4. Under Section 89 of the Indian Succession Act a bequest which is not expressive of any definite intention would be void for uncertainty. That section is applicable to Hindus. The question I have to determine is whether the testator has expressed a definite intention in favour of charity by this bequest. The words 'general purposes', used in the bequest, appear to me to be wide enough to include charitable as well as philanthropic objects. Tudor on Charities (5th Edition) thus summarises the law at p. 64 :-
In order to be charitable a trust must not only be declared in favour of objects of a charitable nature, but it must be so expressed that in its application it is confined to such objects. This is well expressed by Sir W. Grant, M.R., in Morice v. The Bishop of Durham (1804) 9 V. J. 399. The question is not whether he(the trustee) may apply it (the trust property) upon purposes strictly charitable, but whether he is bound so to apply it; To paraphrase the words of Sir W. Grant quoted above, the question which should be asked in all cases where there is an apparent vagueness as to the objects of a gift, and it is Bought to uphold it as a gift to charity, is this : is it clear that the only possible objects of the gift are charitable objects in the technical sense of the word J If the answer is in the affirmative, the Court will uphold the gift, if in the negative, the gift is void for uncertainty.

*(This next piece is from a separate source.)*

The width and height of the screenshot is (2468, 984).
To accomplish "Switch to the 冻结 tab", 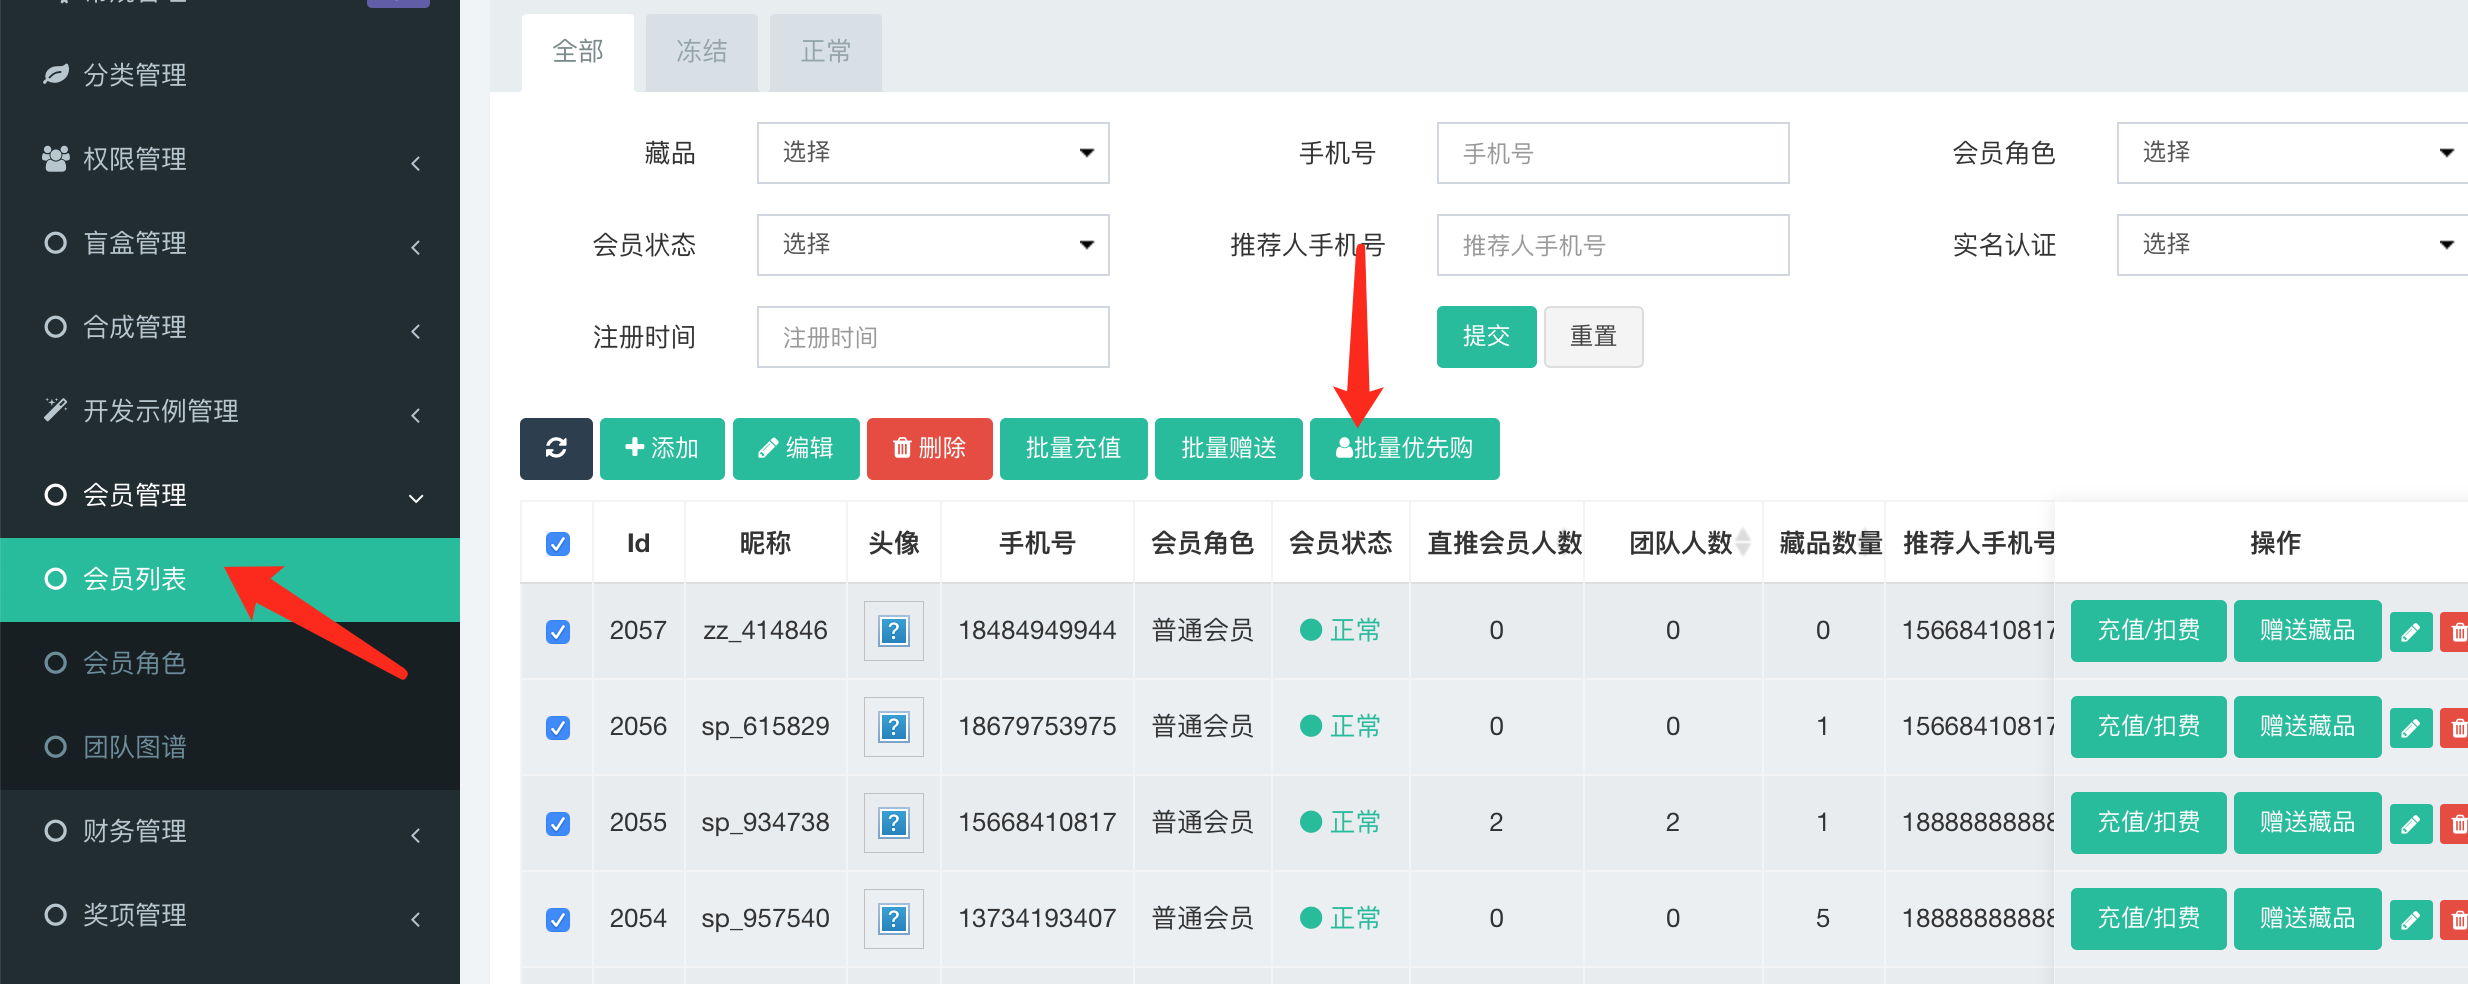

5. In Trikumdas Damodhar v. Haridas (1804) 9 V. J. 399 : 9 Bom. L.R. 560, where the testatrix made a bequest of the residue of, her estate for the purposes of popular usefulness, our Appeal Court held the gift of the residue to be bad for uncertainty.
6. Applying the test laid down by the authorities I have come to the conclusion that the bequest contained in this clause of the will should be held to be void for uncertainty I answer the issue in the affirmative and order that costs of all parties of this issue do come out of the estate, those of the Advocate General and defendant No. 4 as between attorney and client.